Brief survival analysis
This little section is inspired by David Robinson’s code.
tdf_winners %>%
distinct(winner_name, .keep_all = T) %>%
transmute(winner_name,
birth_year = year(born),
death_year = year(died),
dead = as.integer(!is.na(death_year))) %>%
mutate(death_year = coalesce(death_year, 2021),
age_at_death = death_year - birth_year) %>%
survfit(Surv(age_at_death, dead) ~ 1, data = .)
## Call: survfit(formula = Surv(age_at_death, dead) ~ 1, data = .)
##
## n events median 0.95LCL 0.95UCL
## 63 38 77 71 82
The median winner age is 77.
Join tdf_stages
and tdf_winners
together
tdf_joined <- tdf_stages %>%
left_join(tdf_winners %>%
select(year, final_winner = winner_name, total_distance = distance), by = "year")
tdf_joined
## # A tibble: 2,236 x 11
## stage date distance origin destination type winner winner_country
## <chr> <date> <dbl> <chr> <chr> <chr> <chr> <chr>
## 1 1 2017-07-01 14 Düsseldorf Düsseldorf Indi~ Gerai~ GBR
## 2 2 2017-07-02 204. Düsseldorf Liège Flat~ Marce~ GER
## 3 3 2017-07-03 212. Verviers Longwy Medi~ Peter~ SVK
## 4 4 2017-07-04 208. Mondorf-les-Bains Vittel Flat~ Arnau~ FRA
## 5 5 2017-07-05 160. Vittel La Planche~ Medi~ Fabio~ ITA
## 6 6 2017-07-06 216 Vesoul Troyes Flat~ Marce~ GER
## 7 7 2017-07-07 214. Troyes Nuits-Sain~ Flat~ Marce~ GER
## 8 8 2017-07-08 188. Dole Station de~ Medi~ Lilia~ FRA
## 9 9 2017-07-09 182. Nantua Chambéry High~ Rigob~ COL
## 10 10 2017-07-11 178 Périgueux Bergerac Flat~ Marce~ GER
## # ... with 2,226 more rows, and 3 more variables: year <dbl>,
## # final_winner <chr>, total_distance <dbl>
tdf_joined %>%
mutate(stage_final_winner_match = if_else(winner == final_winner, TRUE, FALSE)) %>%
group_by(year) %>%
summarize(n = n(),
stage_wins_final_winner = sum(stage_final_winner_match),
winning_percent = stage_wins_final_winner/n) %>%
ggplot(aes(year, winning_percent)) +
geom_col() +
scale_y_continuous(labels = scales::percent) +
labs(y = "winning percentage",
title = "What is the percentage of the final winner winning stages by year?")

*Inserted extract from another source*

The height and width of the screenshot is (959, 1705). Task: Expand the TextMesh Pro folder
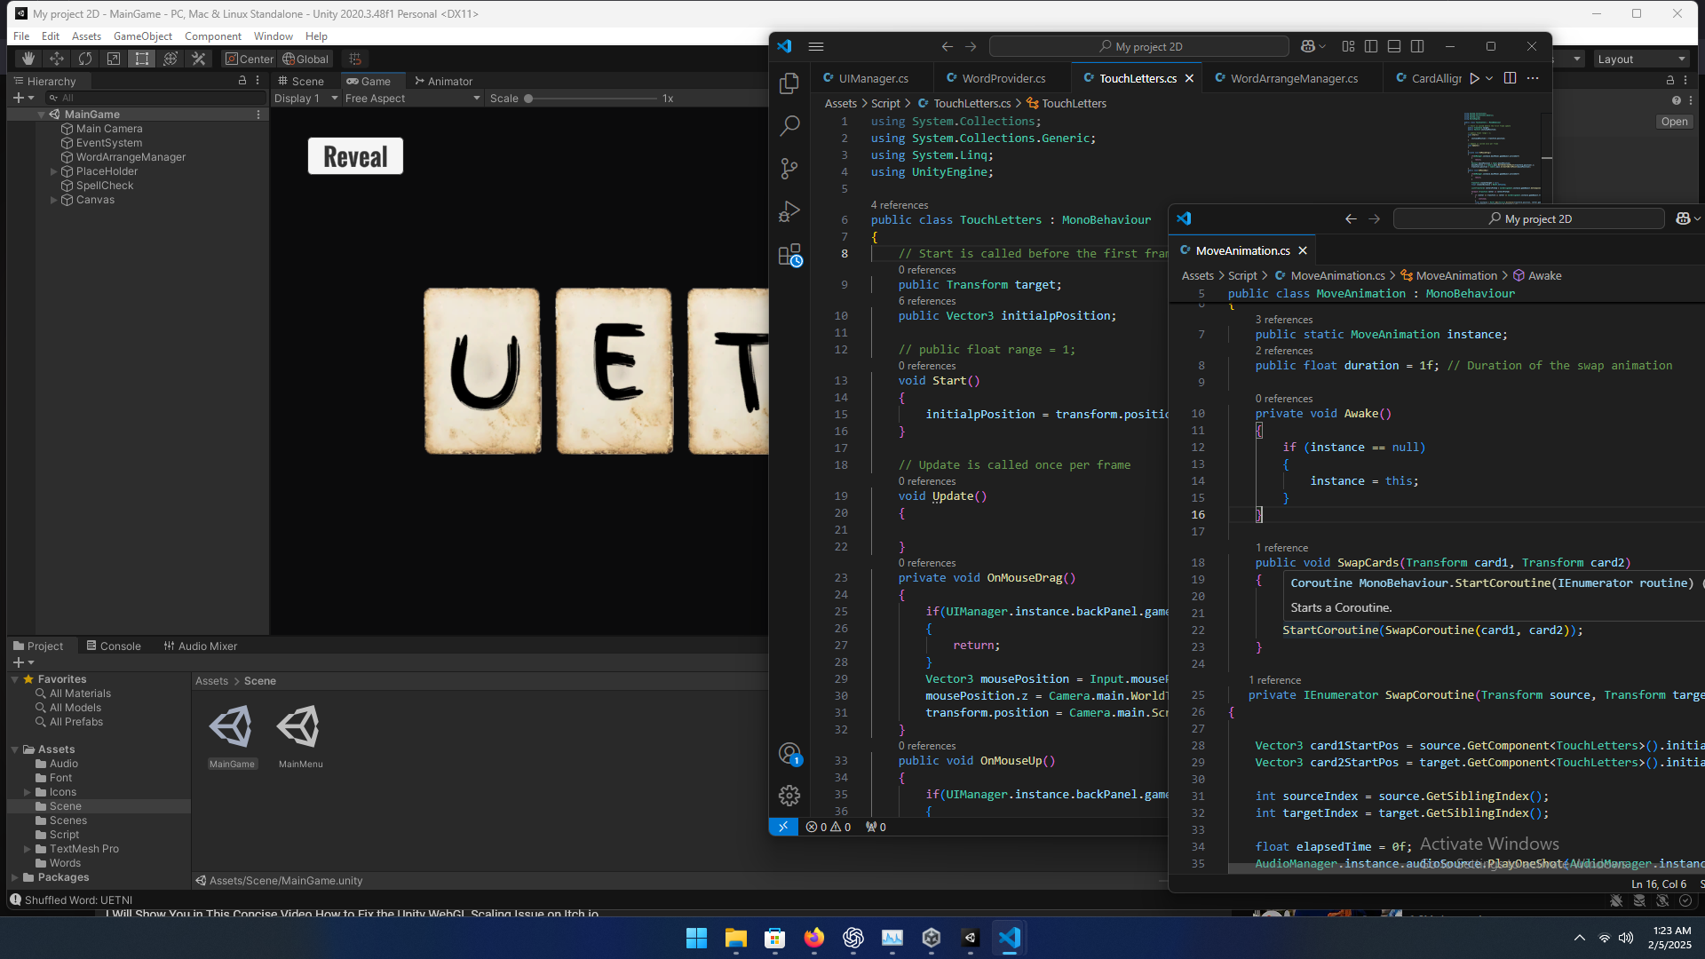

stage_joined <- stage_data %>%
mutate(rank = as.numeric(rank)) %>%
mutate(stage = str_remove(stage_results_id, "stage-")) %>%
inner_join(tdf_stages %>%
mutate(stage = as.character(stage)), by = c("stage", "year")) %>%
group_by(year, stage) %>%
mutate(finishers = n(),
percentile = 1 - rank/finishers)
## Warning in mask$eval_all_mutate(quo): NAs introduced by coercion
stage_joined
## # A tibble: 242,022 x 22
## # Groups: year, stage [2,159]
## edition year stage_results_id rank time rider age team points elapsed
## <dbl> <dbl> <chr> <dbl> <chr> <chr> <dbl> <lgl> <dbl> <chr>
## 1 1 1903 stage-1 1 13S Garin ~ 32 NA 100 13S
## 2 1 1903 stage-1 2 55S Pagie ~ 32 NA 70 8S
## 3 1 1903 stage-1 3 59S George~ 23 NA 50 12S
## 4 1 1903 stage-1 4 48S Augere~ 20 NA 40 1S
## 5 1 1903 stage-1 5 53S Fische~ 36 NA 32 6S
## 6 1 1903 stage-1 6 53S Kerff ~ 37 NA 26 6S
## 7 1 1903 stage-1 7 55S Cattea~ 25 NA 22 8S
## 8 1 1903 stage-1 8 47S Pivin ~ 33 NA 18 0S
## 9 1 1903 stage-1 9 15S Habets~ NA NA 14 28S
## 10 1 1903 stage-1 10 26S Beauge~ 22 NA 10 39S
## # ... with 242,012 more rows, and 12 more variables: bib_number <lgl>,
## # decade <dbl>, stage <chr>, date <date>, distance <dbl>, origin <chr>,
## # destination <chr>, type <chr>, winner <chr>, winner_country <chr>,
## # finishers <int>, percentile <dbl>
total_points <- stage_joined %>%
group_by(year, rider) %>%
summarize(total_points = sum(points, na.rm = TRUE)) %>%
mutate(points_rank = percent_rank(total_points)) %>%
ungroup()
Does the first stage predict the total points?
stage_joined %>%
inner_join(total_points, by = c("year", "rider")) %>%
filter(stage == "1") %>%
rename(first_stage_percentile = "percentile") %>%
mutate(first_stage_bins = cut(first_stage_percentile, seq(0,1,0.1))) %>%
filter(!is.na(first_stage_bins)) %>%
ggplot(aes(points_rank, first_stage_bins)) +
geom_boxplot() +
labs(x = "total points percent rank",
y = "first stage percentile",
title = "Does the first stage predict the total points (performance)?") +
scale_x_continuous(labels = scales::percent)
It looks like the first stage performance does impact how riders perform overall!